Best medium/heavy game
Shoe's pick: Cat in the Box
First comes the buzz. (“___ might sell out at Gen Con! Better buy it if you can get a copy.”) Then comes the FOMO. So we rushed to buy Cat in the Box at the opening of the show (before the aching-feet thing). And we definitely didn’t regret it.
Cat in the Box is a very unusual trick-taking card game -- unusual in that the cards (numbered 1-9) have no suits. No clubs or hearts. No blue or yellow.
Just how do you follow the lead suit in a trick-taking game when all the cards are black? That’s the pure beauty of Cat in the Box: Players assign a card’s color as they play them. A grid at the middle of the table shows what’s available (once a “green 7'' is marked, no one else can make any remaining 7s green). It’s certainly strange but never chaotic. This simple twist (plus the need to bet on how many tricks you think you can take in a round) makes Cat in the Box one of the most original and clever trick-taking games we’ve ever played.
(Special shout-out to Matt of Quartermaster Logistics for putting Cat in the Box on our radar.)
Christina's pick: Cat in the Box
Runners-up: Turing Machine, Brazil: Imperial
Shoe’s already told you about the gameplay, but I love how this trick-taking game is themed on the Schrodinger’s Cat thought experiment -- and Bezier Games made this deluxe printing so trippy and adorable. There’s a lot of game in a small box, and the gameplay progression as you figure out the strategy in the first few rounds is so satisfying…especially if you can hit your announced number of tricks for a scoring bonus. The added tension of hoping someone else will hit a paradox (getting blocked out of any legal card plays) before you is extra fun!

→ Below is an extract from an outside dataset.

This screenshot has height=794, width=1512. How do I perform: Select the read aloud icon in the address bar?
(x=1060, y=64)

Muneyuki Yokouchi, the designer of Cat in the Box, also created another fantastic trick-taking game, Yokai Septet, that had a recent reprinting through Kickstarter. Check that out to see some earlier influences on Cat in the Box.
Best light/party game
Shoe's pick: Wildstyle
Runners-up: Night of the Ninja, Akropolis
Sometimes, the aforementioned “buzz” can come from the unlikeliest of sources: two random dudes in line at the Pandasaurus Games booth. We were there, waiting to purchase a couple of games not named Wildstyle, when we heard the customers in front of us raving about the real-time game of tagging different districts around the city. (Don’t try this, er, in your hometown.)

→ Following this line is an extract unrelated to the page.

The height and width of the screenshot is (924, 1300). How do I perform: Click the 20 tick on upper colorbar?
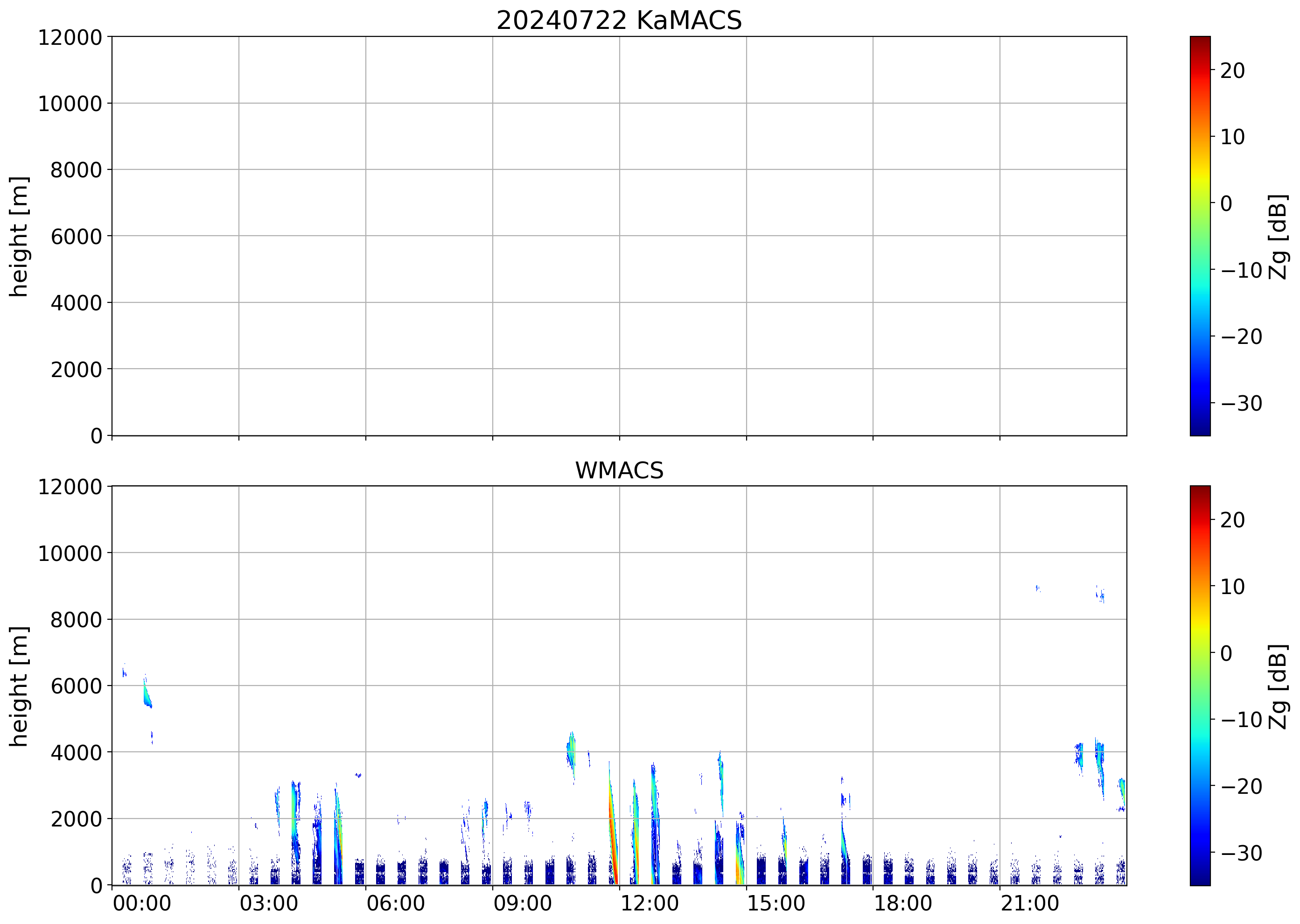[x=1232, y=70]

Assuming those guys weren’t plants and this was some ploy to get the oh-so-very famous Going Analog team to inquire about the game, their enthusiasm was palpable. Pandasaurus ended up giving us a copy, which soon became one of our most-played games after Gen Con. Race to grab cards, create sets, “tag” sections of the map to control certain sectors…and that’s it! It’s simple and unassuming, but almost everyone we’ve shown it to had the same reaction: “That was fun!” We agree.

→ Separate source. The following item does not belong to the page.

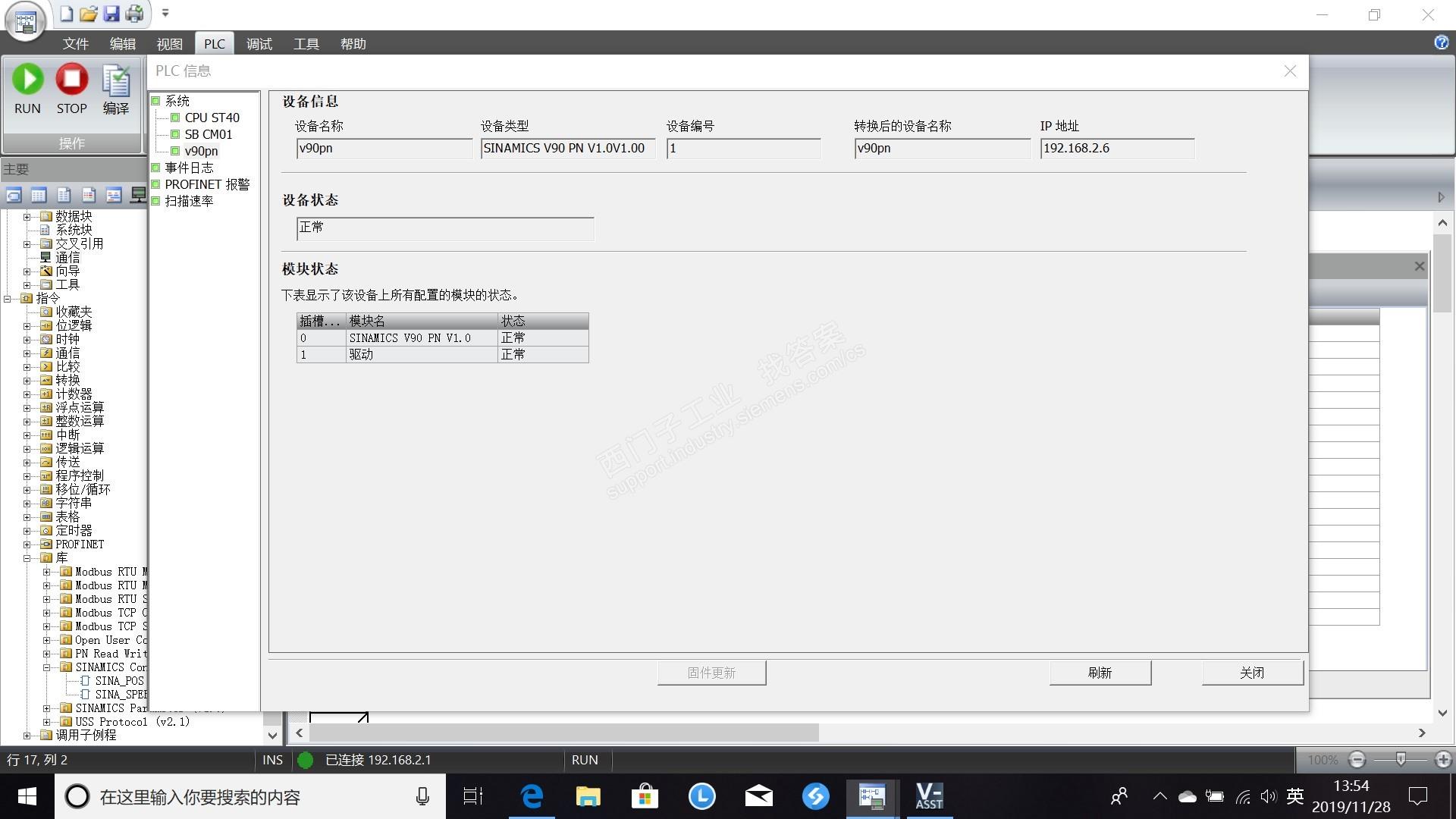Click the zoom slider in status bar
Screen dimensions: 1456x819
[1400, 759]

Christina's pick: Akropolis
Runner-up: Green Team Wins
Another tile-laying game? YES. Akropolis is as if Kingdomino and NMBR 9 had a baby in ancient Greece -- it has super simple rules and offers rewarding tactical decisions. Draft some satisfyingly chonky tiles that contain differently colored sectors: Each "district" tallies differently, but your score will be multiplied by the number of matching "plazas" that you manage to put into your city. As an extra twist, you can build new tiles on top of previous tiles to gain more stone (which allow you to purchase tiles further in on the market track) and to increase the point values of the districts.
(Hachette Games provided Going Analog a media copy of Akropolis.)